A escolha da variedade influencia o que acontece no organismo. Nem todas as massas se comportam da mesma forma.

  • Massa integral: tem mais fibra, vitaminas e minerais, faz o açúcar no sangue subir mais lentamente e mantém a saciedade por mais tempo.
  • Massa de leguminosas: versões de lentilhas, ervilhas ou grão-de-bico fornecem muita proteína e podem interessar a quem quer reduzir o consumo de carne.
  • Massa clássica de trigo duro: tende a ser bem tolerada e tem um efeito intermédio no açúcar no sangue - em quantidade moderada, é perfeitamente aceitável.

Outro detalhe relevante é o tempo de cozedura: massa cozinhada al dente costuma pesar menos no açúcar no sangue do que massa muito cozida. O corpo demora mais a quebrar o amido, o que pode atenuar o pico de insulina.

Como a massa pode até ajudar a sentir-se melhor

Muita gente reconhece isto no quotidiano: depois de um prato de massa, tudo parece ficar um pouco mais calmo. Não se trata apenas de nostalgia da infância; há também bioquímica. Os hidratos de carbono facilitam a entrada do aminoácido triptofano no cérebro. A partir do triptofano, o corpo produz serotonina - um mensageiro químico associado ao humor e à sensação de tranquilidade.

Isso não significa que a massa deva ser usada como “antidepressivo”. Se, em períodos de stress, cada momento de frustração for respondido com um prato de esparguete, é fácil cair em padrões pouco saudáveis. Ainda assim, fica a ideia: uma porção bem doseada de massa, integrada numa alimentação equilibrada, pode saber bem e fazer bem - sem culpa.
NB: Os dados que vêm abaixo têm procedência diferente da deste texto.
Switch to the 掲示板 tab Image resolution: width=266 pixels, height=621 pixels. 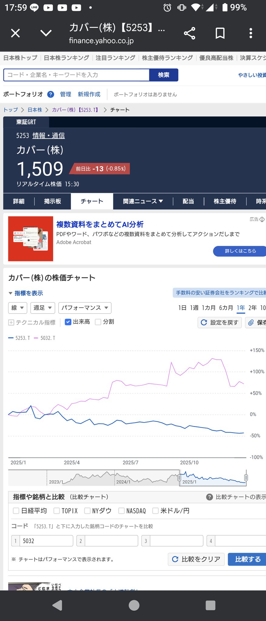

Quando é melhor ter mais cuidado

Há situações em que convém gerir a massa com mais atenção, como:

  • doença celíaca diagnosticada ou intolerância ao glúten marcada (neste caso, são necessárias alternativas adequadas)
  • diabetes não controlada, com valores de glicemia muito variáveis
  • obesidade em combinação com muito pouca actividade física
  • determinadas doenças gastrointestinais em fases agudas

Nestes cenários, a orientação individual costuma compensar. Muitas vezes, é possível encontrar quantidades e tipos apropriados, em vez de riscar a massa por completo. Em especial, versões integrais e de leguminosas, quando bem utilizadas, podem melhorar a saciedade e ajudar a controlar melhor o peso.

Para a maioria das pessoas saudáveis, a regra prática é simples: se escutar os sinais do corpo, cozinhar sobretudo comida fresca e não “afogar” cada prato em molho de natas, pode desfrutar de massa várias vezes por semana - sem dramas, sem dogmas e com boa consciência.